**RECORD SET**.

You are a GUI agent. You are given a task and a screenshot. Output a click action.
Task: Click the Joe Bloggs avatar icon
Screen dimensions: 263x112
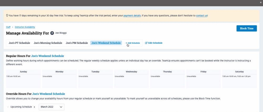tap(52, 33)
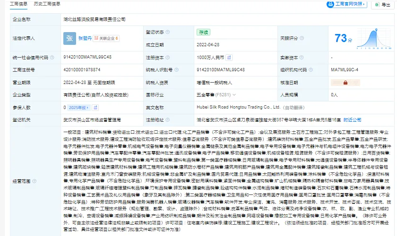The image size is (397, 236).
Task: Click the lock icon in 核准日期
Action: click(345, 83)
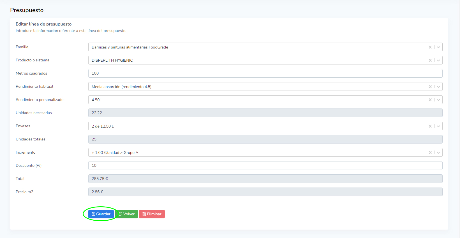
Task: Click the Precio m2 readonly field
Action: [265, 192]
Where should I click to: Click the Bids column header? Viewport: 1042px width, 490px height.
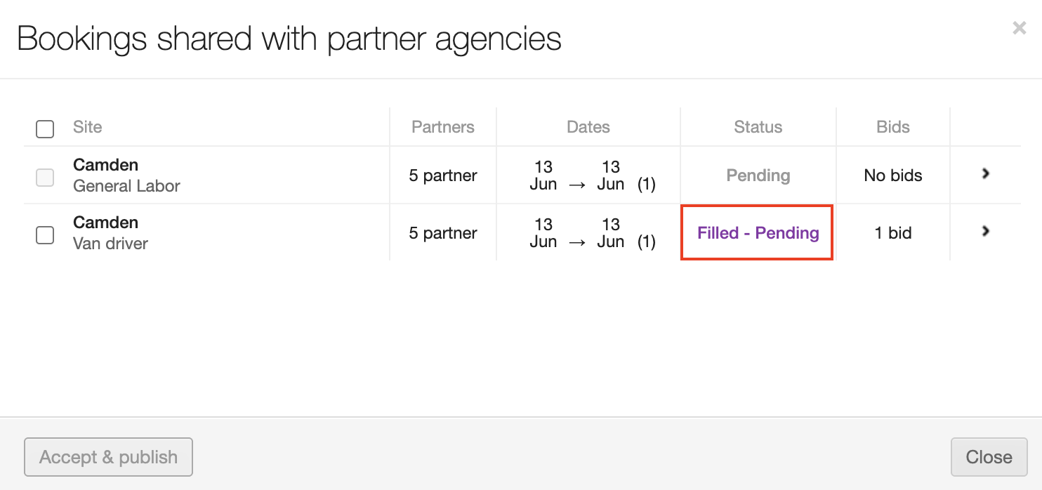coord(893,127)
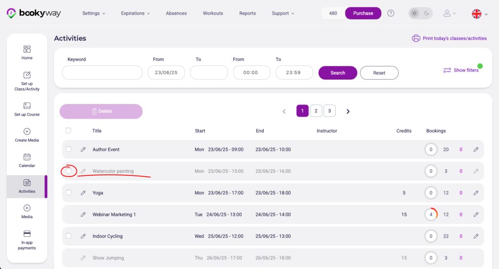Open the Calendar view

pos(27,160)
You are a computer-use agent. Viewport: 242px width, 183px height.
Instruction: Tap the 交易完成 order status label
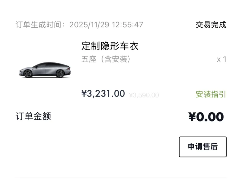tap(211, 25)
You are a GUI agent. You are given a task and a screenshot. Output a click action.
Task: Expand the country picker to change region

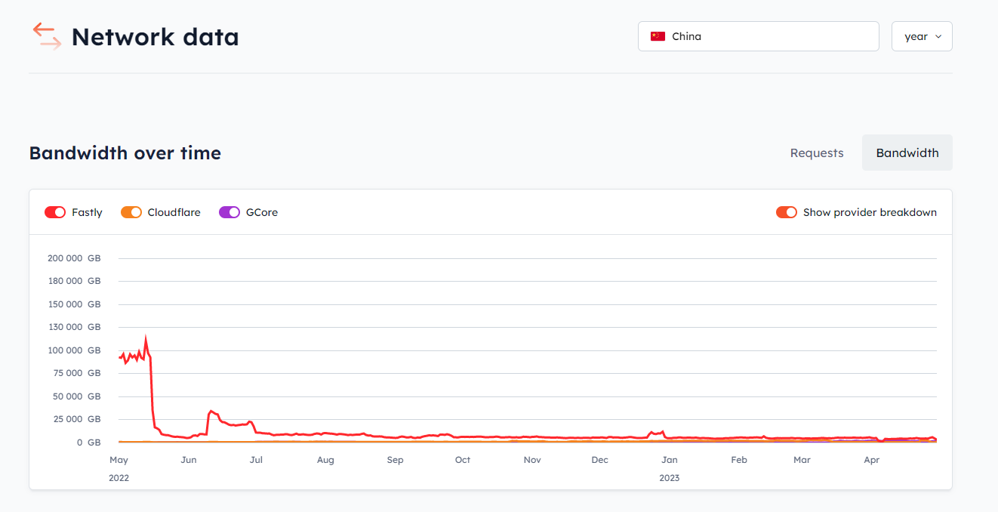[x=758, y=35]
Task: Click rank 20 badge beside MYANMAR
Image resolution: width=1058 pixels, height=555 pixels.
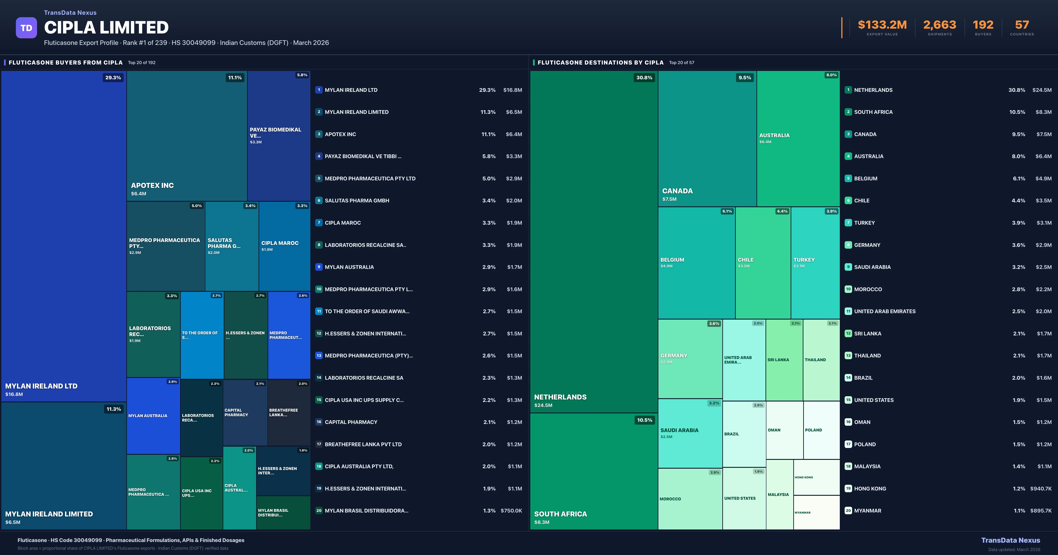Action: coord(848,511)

* * *

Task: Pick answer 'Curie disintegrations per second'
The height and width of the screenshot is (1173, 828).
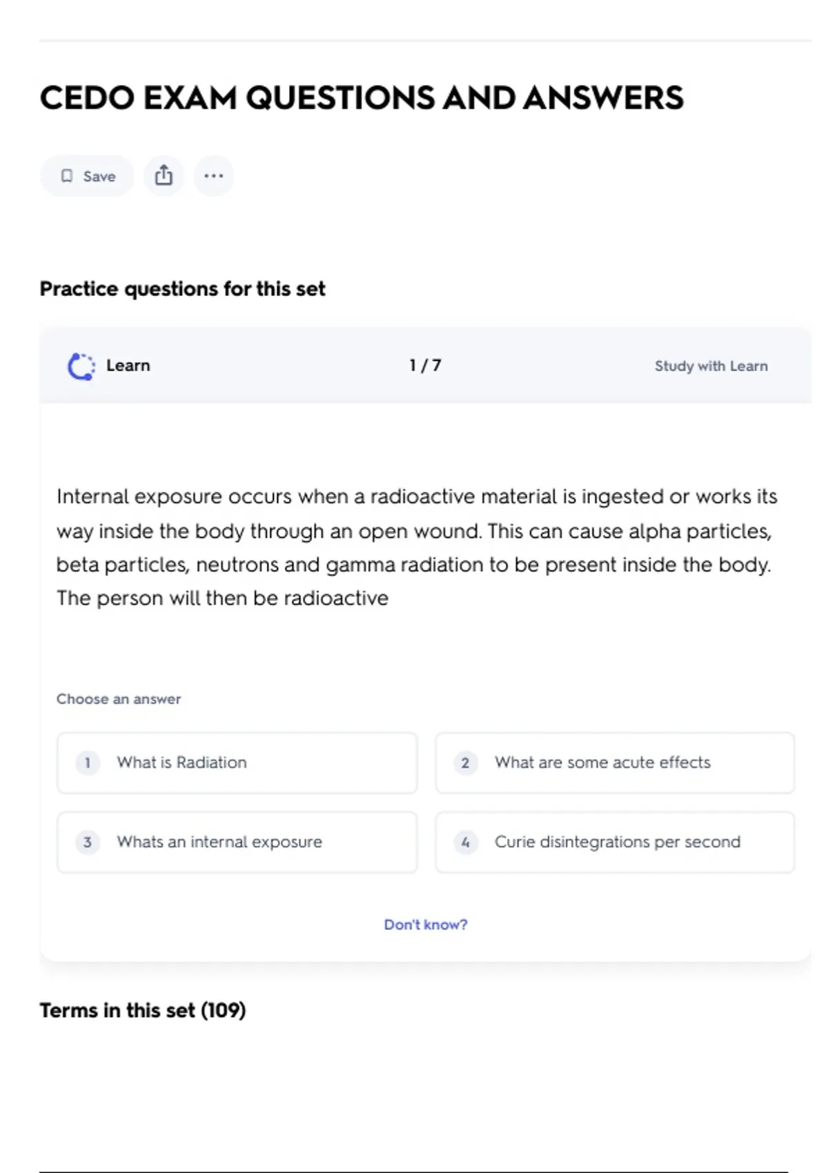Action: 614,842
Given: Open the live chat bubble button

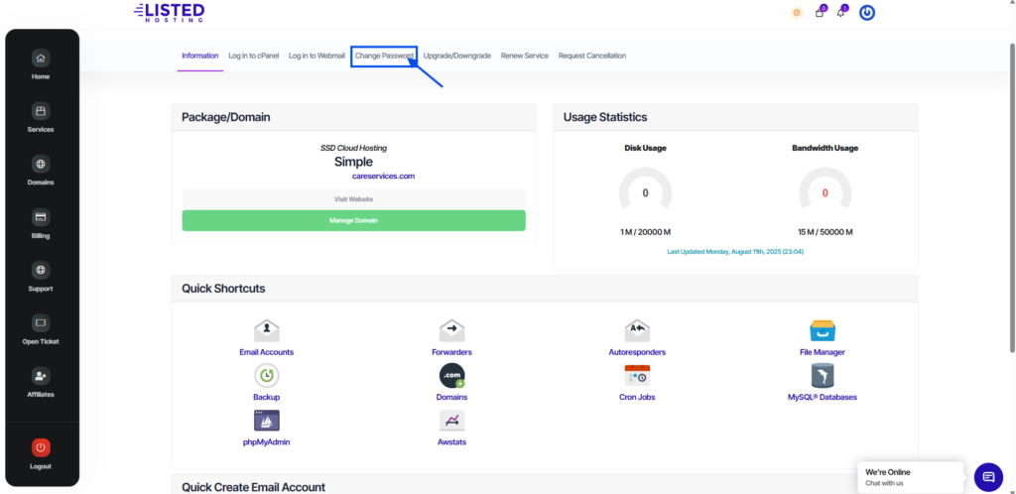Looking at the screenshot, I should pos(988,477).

**WHAT IS EXPECTED**. Please copy out the data word for word, from the line containing "You are a computer-use" through the line containing "Action: coord(848,511)", both of those lines included, leaving out the pictures.

**OUTPUT OF THE TASK**.
You are a computer-use agent. Viewport: 242px width, 183px height.
Instruction: Tap the 交易完成 order status label
tap(211, 25)
You are a GUI agent. You are given a task and a screenshot. Output a click action.
Task: Expand the country picker to change region

[x=758, y=35]
Task: Click rank 20 badge beside MYANMAR
Image resolution: width=1058 pixels, height=555 pixels.
Action: coord(848,511)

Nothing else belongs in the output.